Assigned task | Omit the pictures, then reproduce exactly the line bearing "Image resolution: width=1242" and every line after it up to and including the last line of the entries below.

Records drawn from a dataset:
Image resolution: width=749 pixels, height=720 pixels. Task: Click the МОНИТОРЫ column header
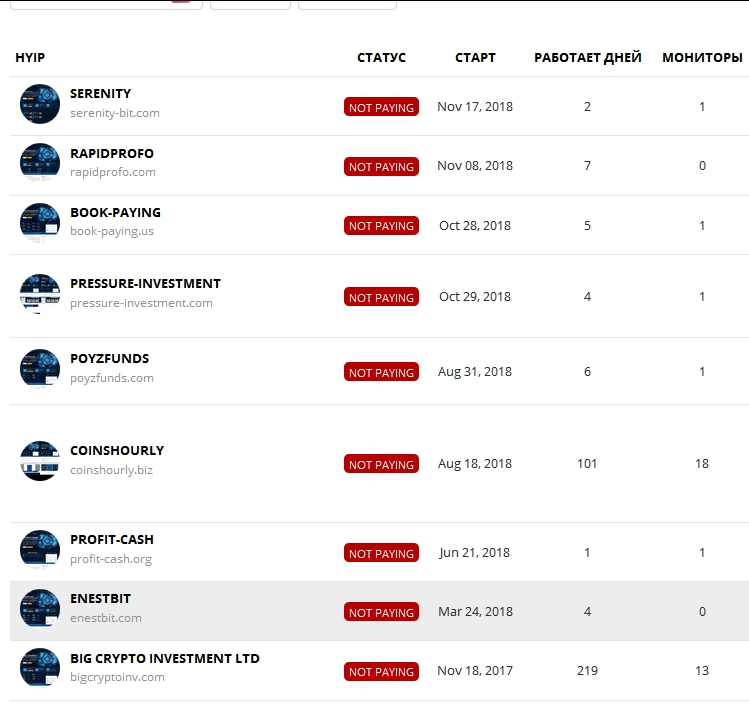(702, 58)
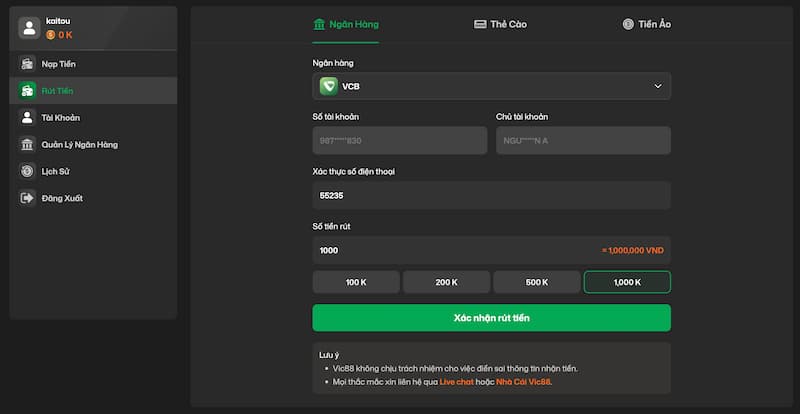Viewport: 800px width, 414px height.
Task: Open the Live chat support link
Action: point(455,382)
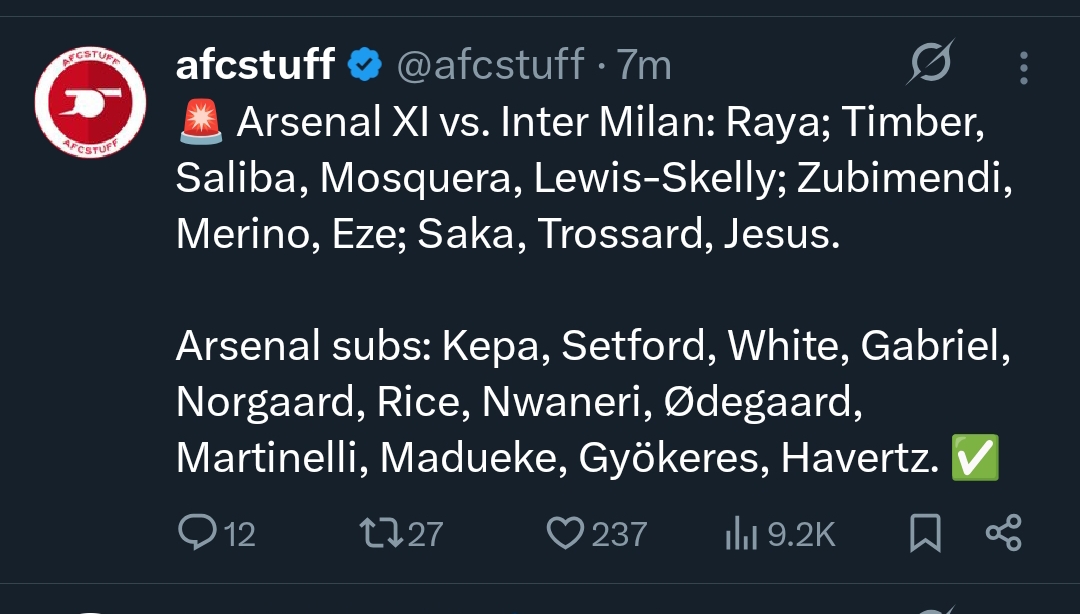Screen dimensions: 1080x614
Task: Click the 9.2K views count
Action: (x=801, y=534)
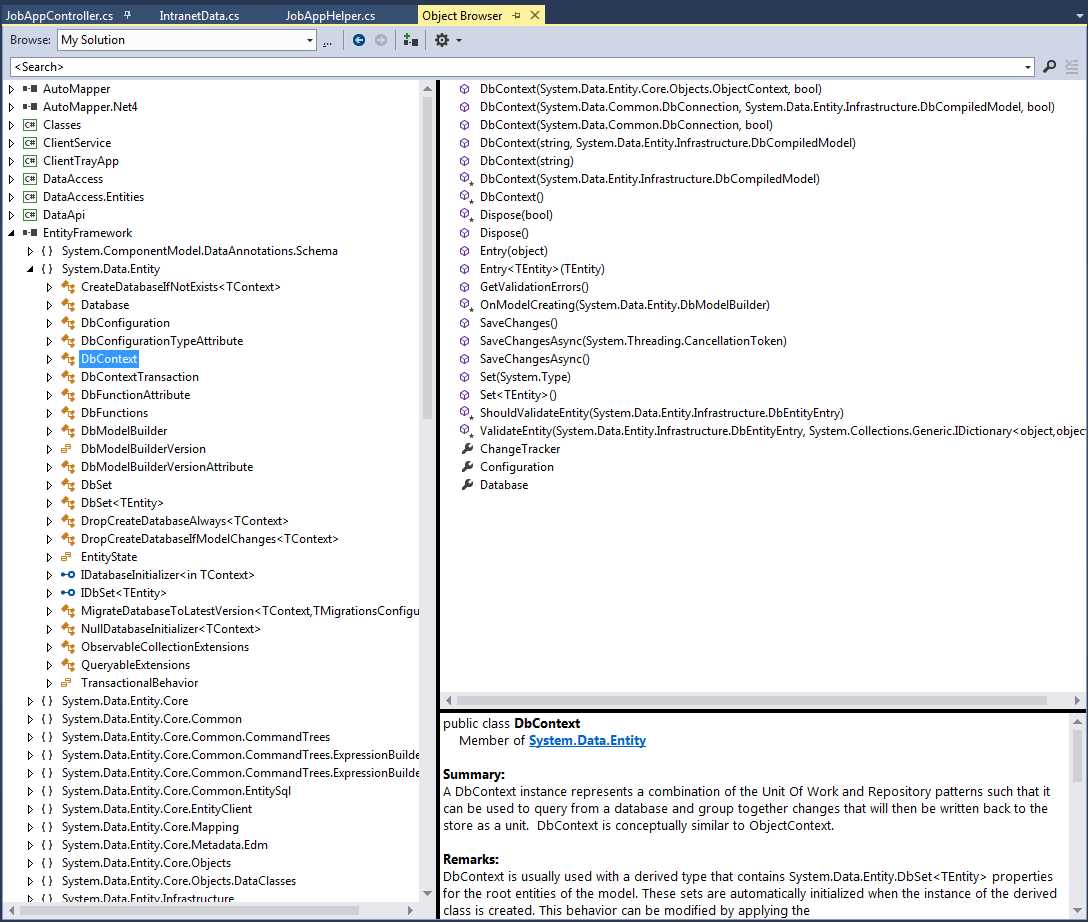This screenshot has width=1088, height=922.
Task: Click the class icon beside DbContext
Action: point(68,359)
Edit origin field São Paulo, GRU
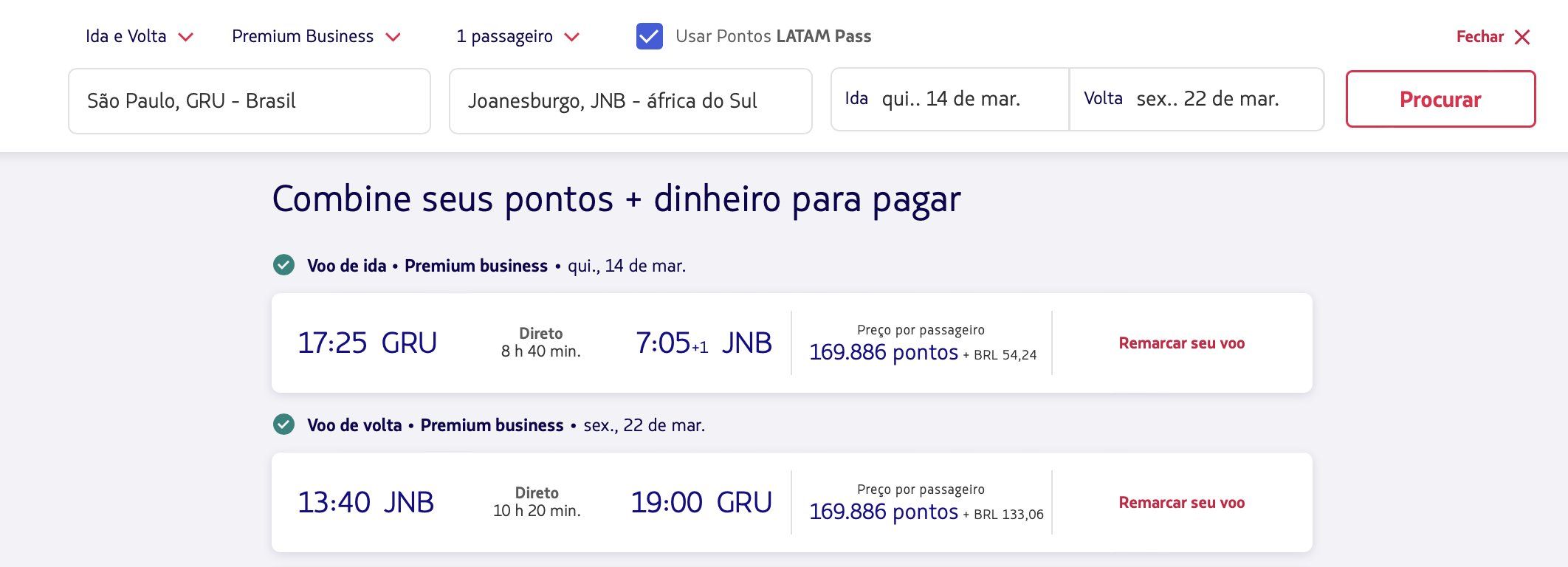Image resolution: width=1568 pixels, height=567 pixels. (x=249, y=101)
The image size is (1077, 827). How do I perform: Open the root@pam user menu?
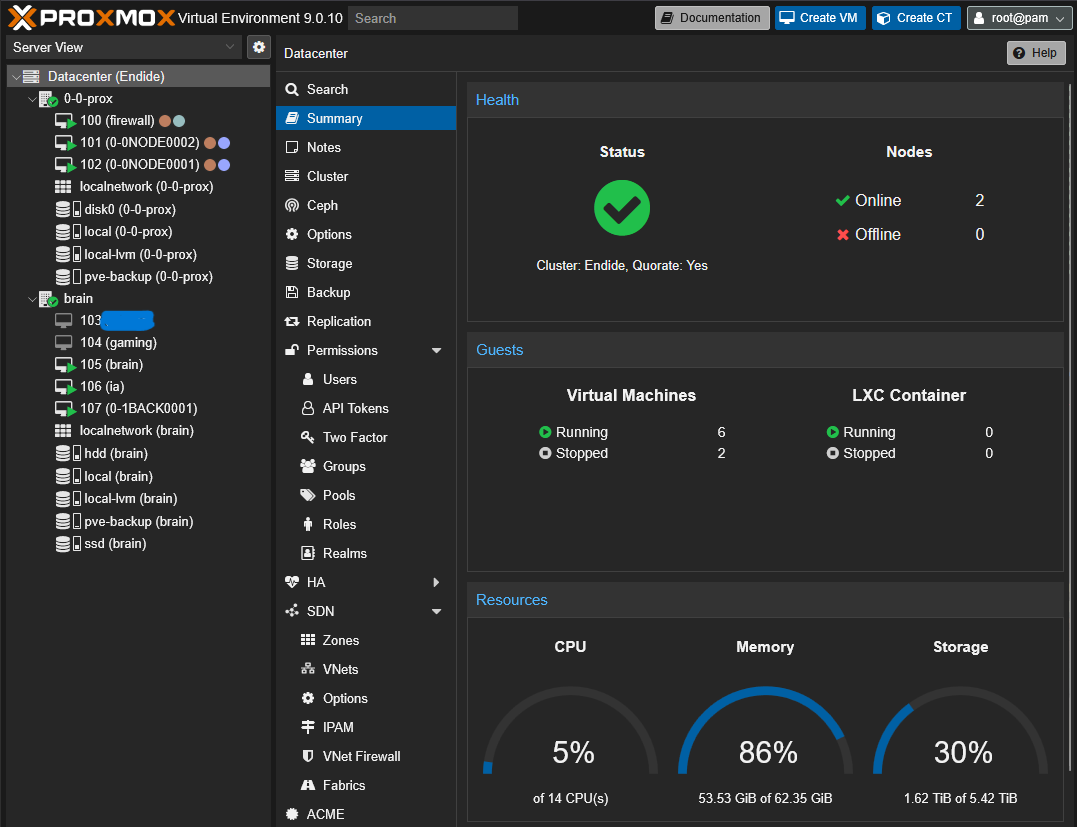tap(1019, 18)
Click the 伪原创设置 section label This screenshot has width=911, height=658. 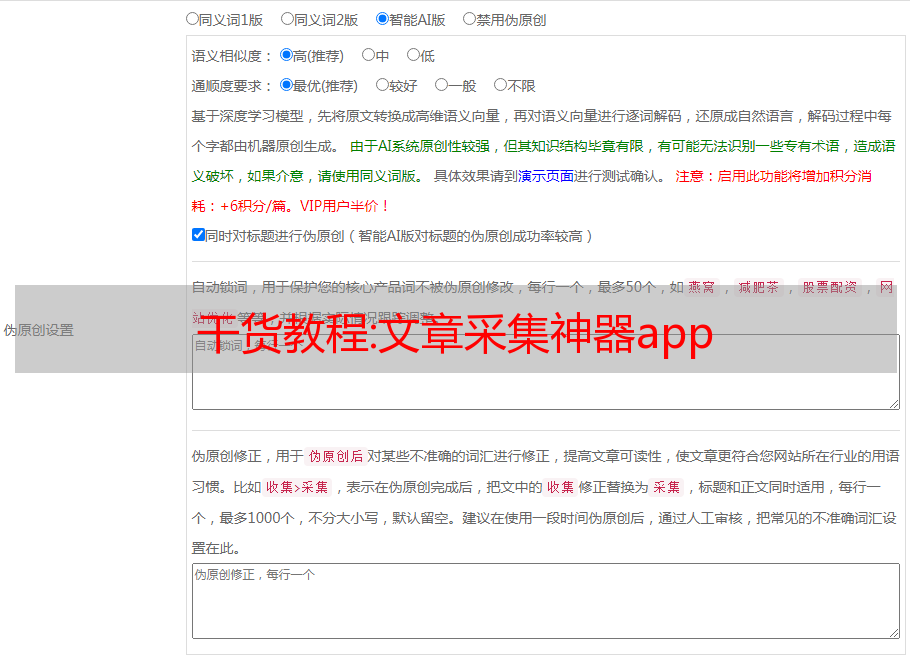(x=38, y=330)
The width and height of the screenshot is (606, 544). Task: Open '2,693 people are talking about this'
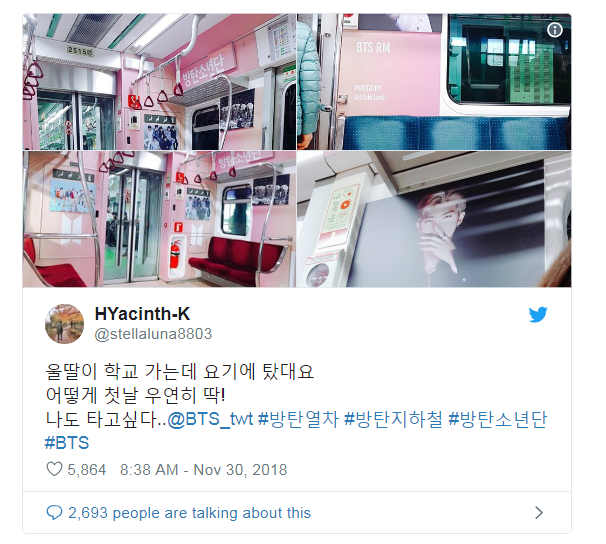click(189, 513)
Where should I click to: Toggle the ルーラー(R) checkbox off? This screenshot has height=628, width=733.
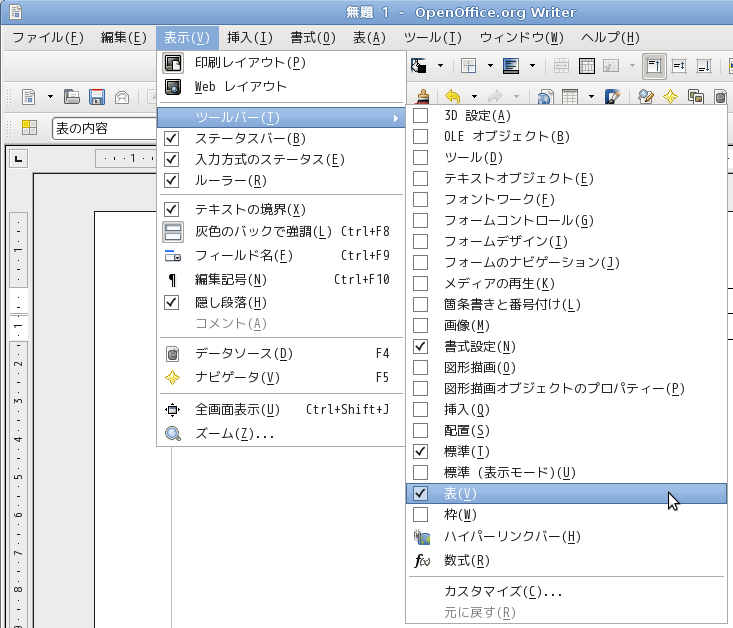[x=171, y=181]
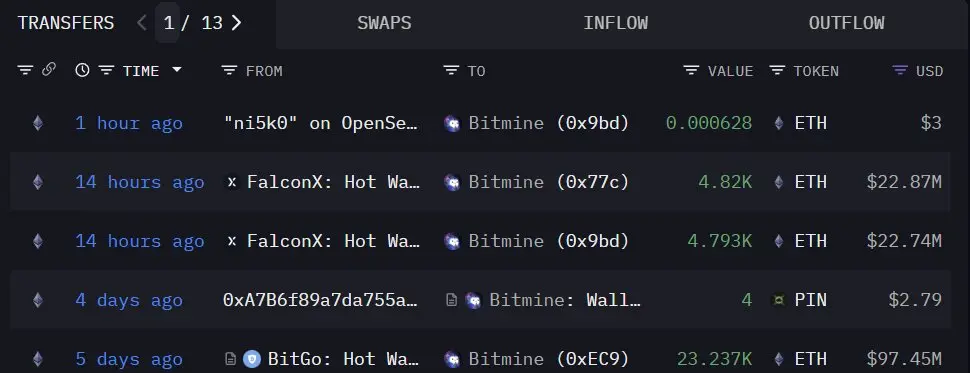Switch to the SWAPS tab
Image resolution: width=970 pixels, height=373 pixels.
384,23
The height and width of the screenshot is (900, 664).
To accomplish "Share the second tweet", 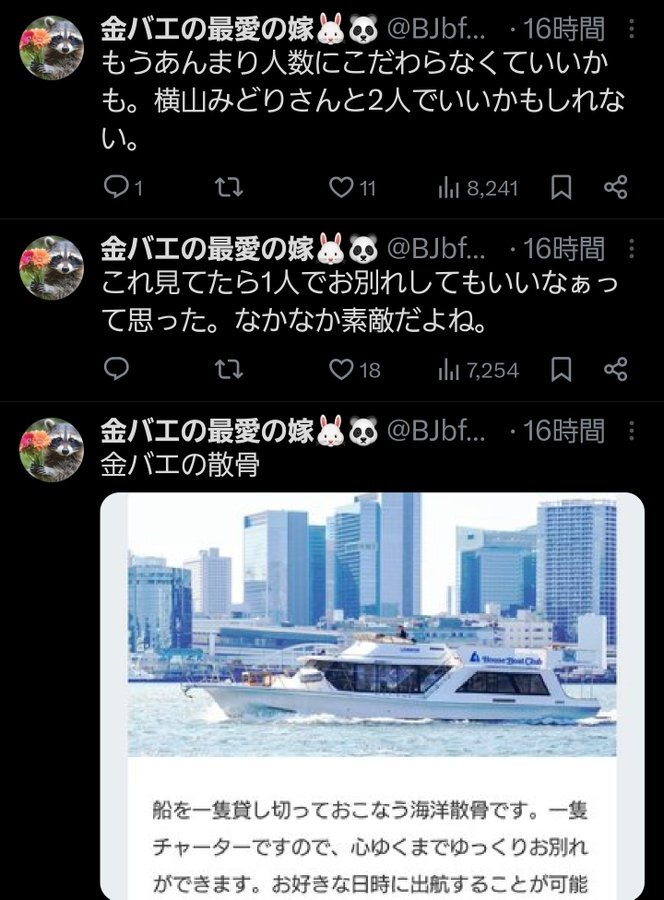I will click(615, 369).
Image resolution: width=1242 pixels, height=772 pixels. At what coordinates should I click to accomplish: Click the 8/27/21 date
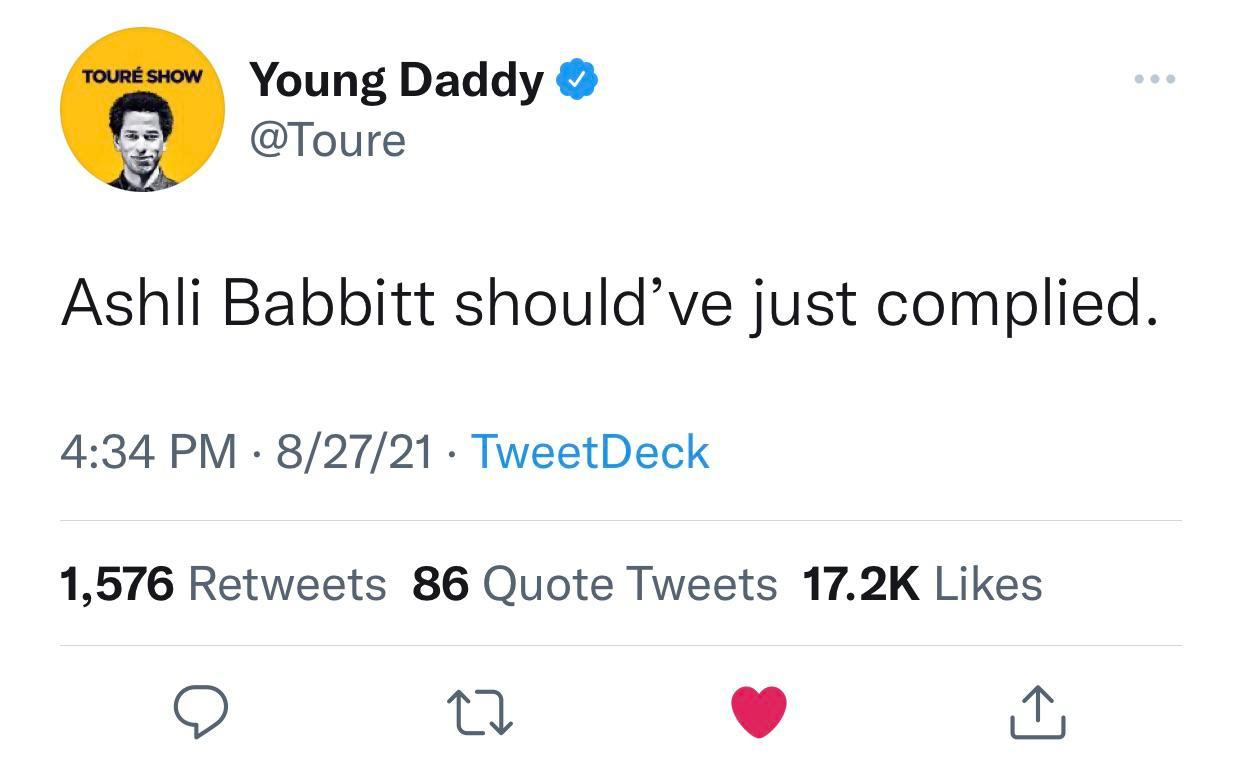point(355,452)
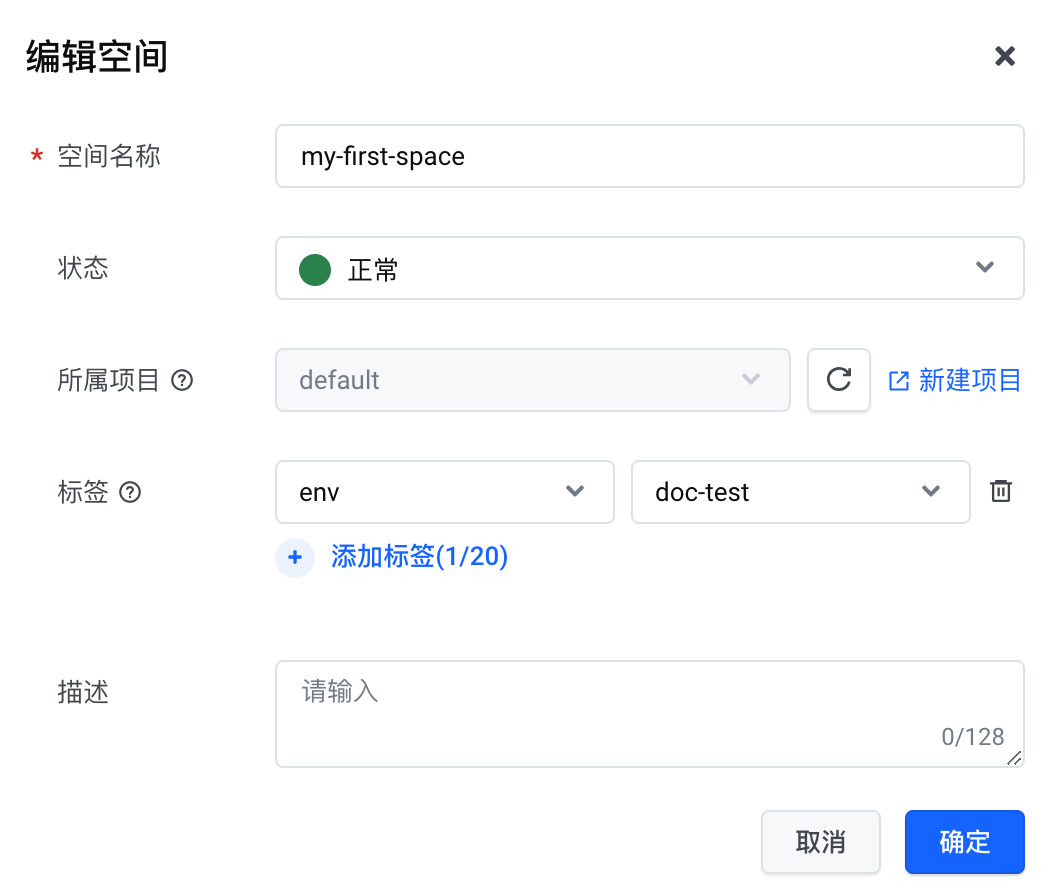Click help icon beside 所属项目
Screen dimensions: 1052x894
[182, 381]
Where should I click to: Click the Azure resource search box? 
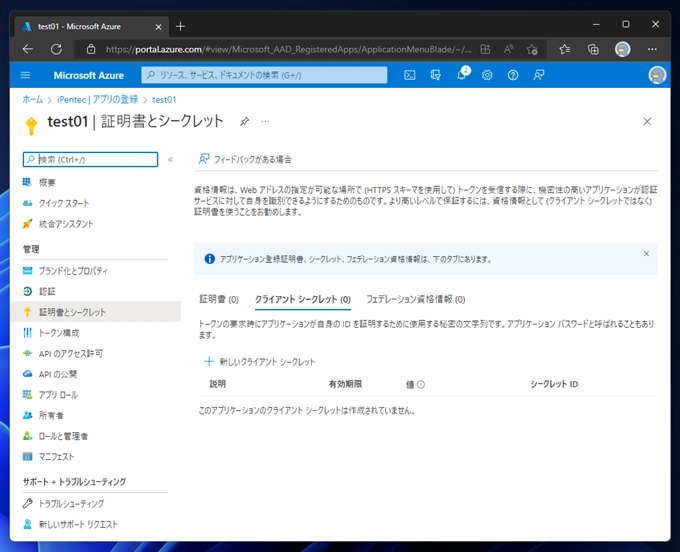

Result of this exercise |
Image resolution: width=1242 pixels, height=772 pixels. At what coordinates should I click to accomplish: Click the 8/27/21 date
point(355,452)
Click help icon beside 所属项目
Screen dimensions: 1052x894
[182, 381]
Where should I click to: Click the Azure resource search box? 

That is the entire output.